In this connection, the following allegations have been held as mere conclusions of law, inferences from facts not alleged or opinion of the pleader:
- The allegations that defendants appellees were "actuated by ulterior motives, contrary to law and morals, with abuse of their advantageous position as employers, in gross and evident bad faith and without giving plaintiff his due, wilfully, maliciously, unlawfully, and in summary and arbitrary manner", are conclusions of law, inferences from facts not alleged and expressions of opinion unsupported by factual premises;[4]

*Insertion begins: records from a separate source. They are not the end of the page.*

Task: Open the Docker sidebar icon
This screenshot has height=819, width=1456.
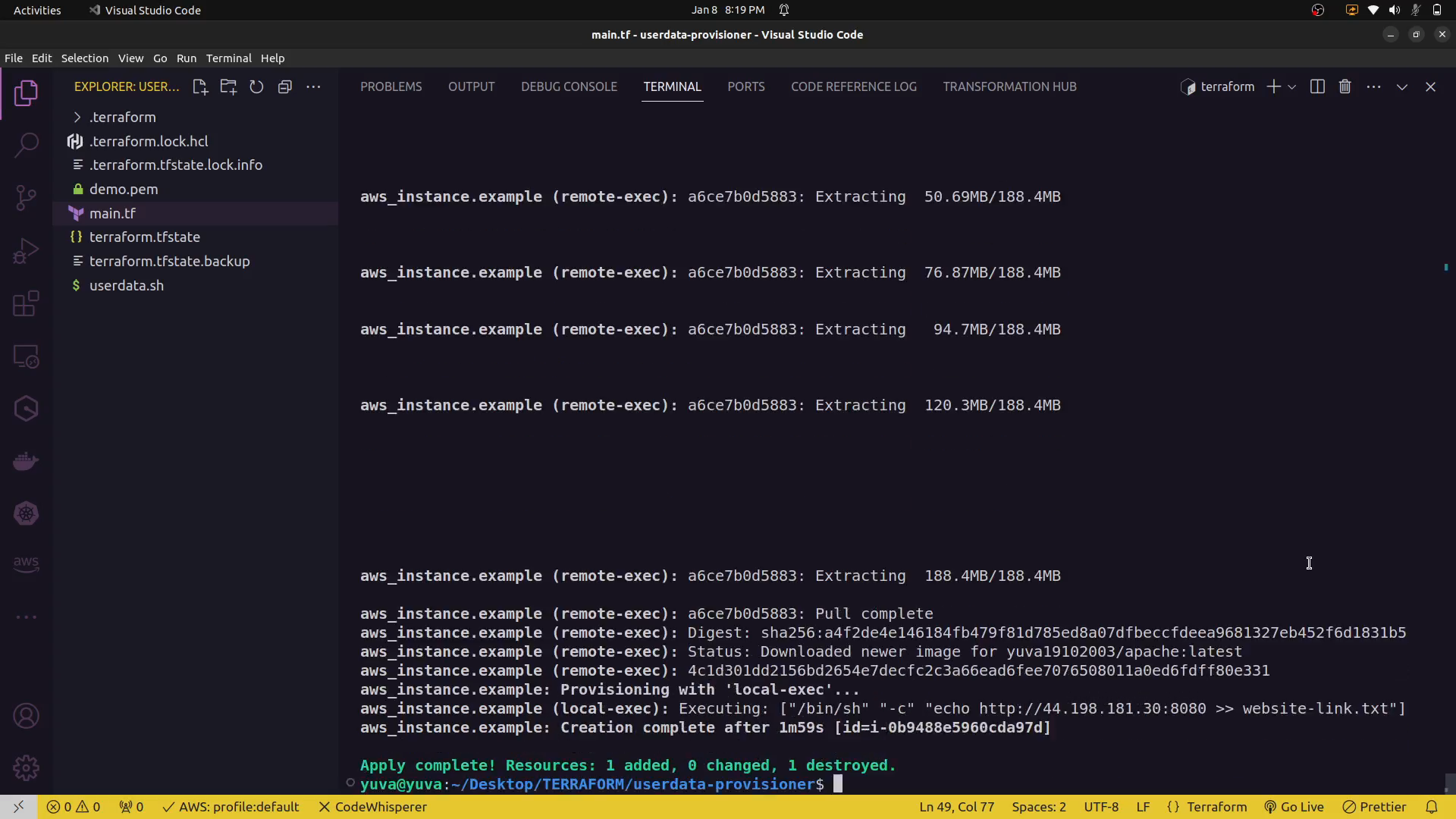Action: pos(27,461)
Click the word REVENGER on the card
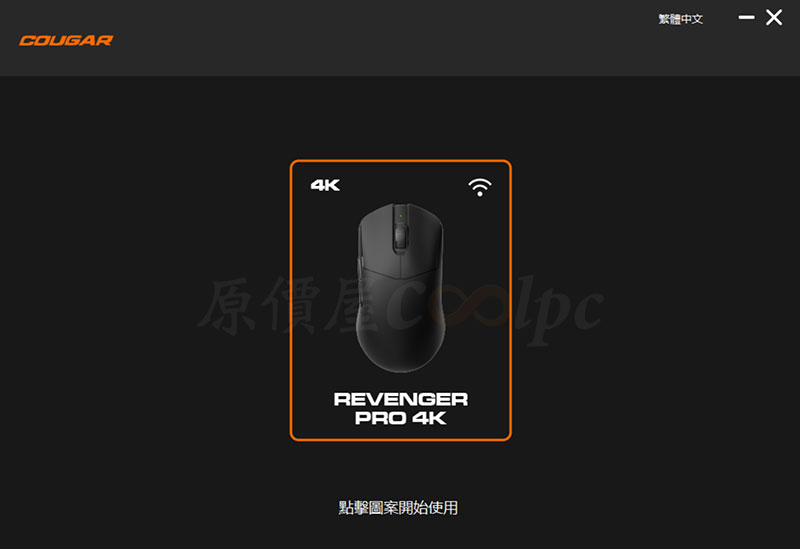 401,399
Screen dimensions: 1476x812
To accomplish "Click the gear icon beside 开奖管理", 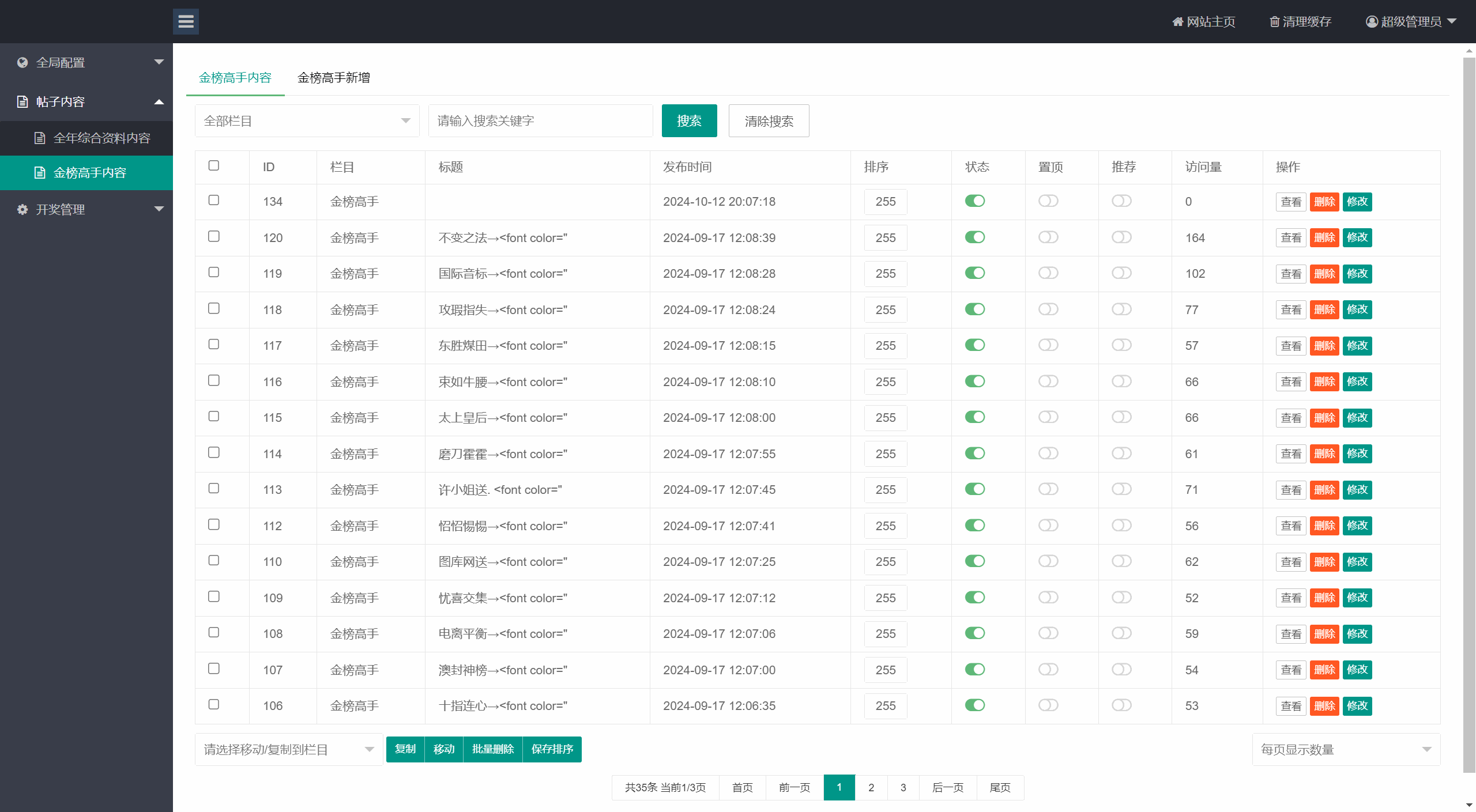I will click(x=22, y=209).
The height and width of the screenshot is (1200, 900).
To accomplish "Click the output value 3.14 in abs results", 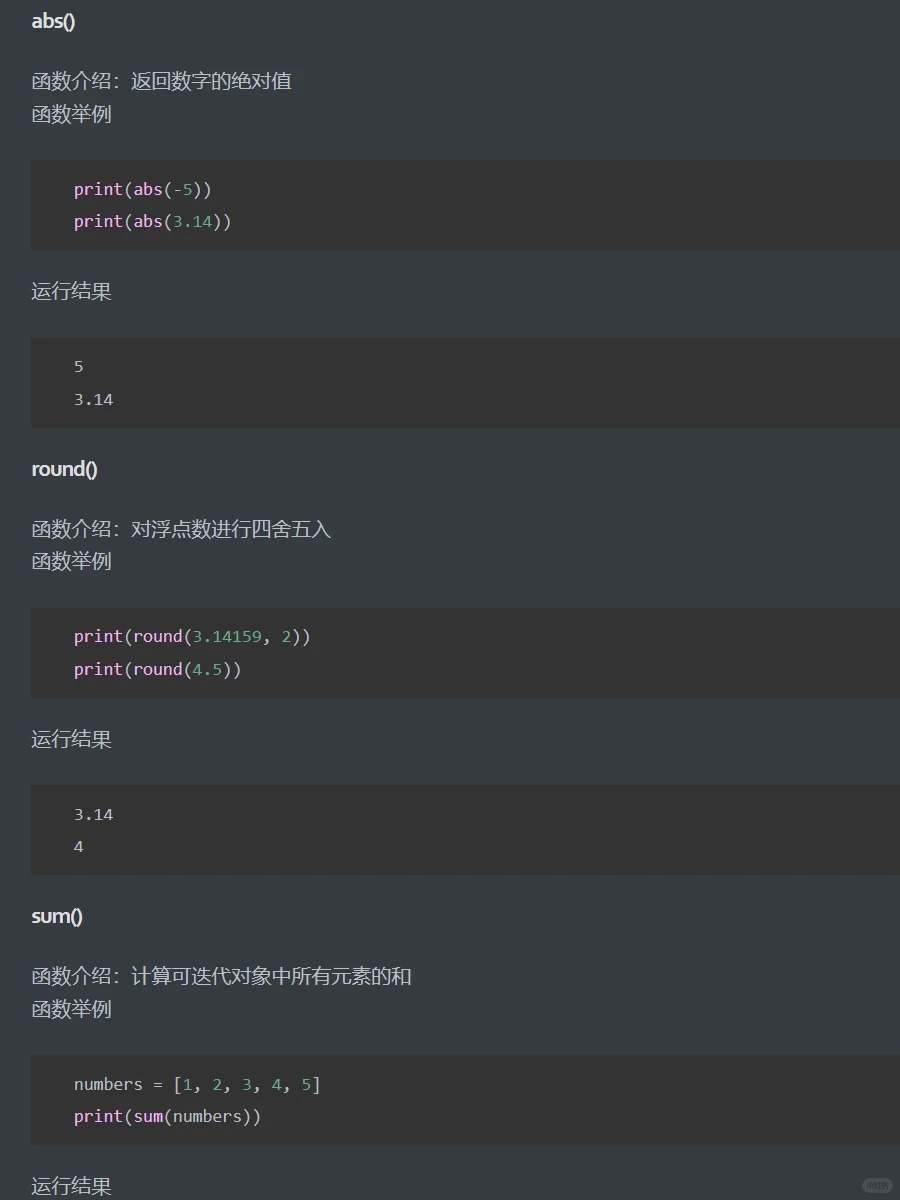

- An allegation of duty in terms unaccompanied by a statement of facts showing the existence of the duty, is a mere conclusion of law, unless there is a relation set forth from which the law raises the duty;[6]
- An averment that an act was "unlawful" or "wrongful" is a mere legal conclusion or opinion of the pleader;[7]
- The allegation that there was a violation of trust was plainly a conclusion of law, for "a mere allegation that it was the duty of a party to do this or that, or that he was guilty of a breach of duty, is a statement of a conclusion, not of a fact;"[8]
- An allegation that a contract is valid or void, is a mere conclusion of law;[9]
- The averment in the complaint that "defendant usurped the office of Senator of the Philippines" is a conclusion of law — not a statement of fact — inasmuch as the particular facts on which the alleged usurpation is predicated are not set forth therein;[10] and
- The averment that "with intent of circumventing the constitutional prohibition that 'no officer or employee in the civil service shall be removed or suspended except for cause as provided by law', respondents maliciously and illegally for the purpose of political persecution and political vengeance, reverted the fund of the salary item . . . and furthermore eliminated or abolished the said position effective 1 July 1960" is a mere conclusion of law unsupported by factual premises.[11]
[1] G.R. No. L-19751, 28 February 1966, 16 SCRA 251.
[2] Black's Law Dictionary, 5th ed., p. 500.
[3] Mathay, et al. vs. The Consolidated Bank & Trust Co., et al., G.R. No. L-23136, 28 August 1974, 58 SCRA 559.
[4] Abe, et al. vs. Foster Wheeler Corporation and Caltex, 100 Phil. 198, 206.
[5] De Dios vs. Bristol Laboratories (Phils.) Inc., G.R. No. L-25530, January 1974, 55 SCRA 349, 356.
[6] Mathay vs. Consolidated Bank & Trust Co.
[7] Ibid.
[8] Ibid.
[9] Remitere vs. Vda. de Yule.
[10] Rodriguez vs. Tan, 91 Phil. 724.
[10] Rodriguez vs. Tan, 91 Phil. 724.
[11] Llanto vs. Ali Dimaporo, et al., G.R. No. L-21905, 31 March 1966, 16 SCRA 599, 605.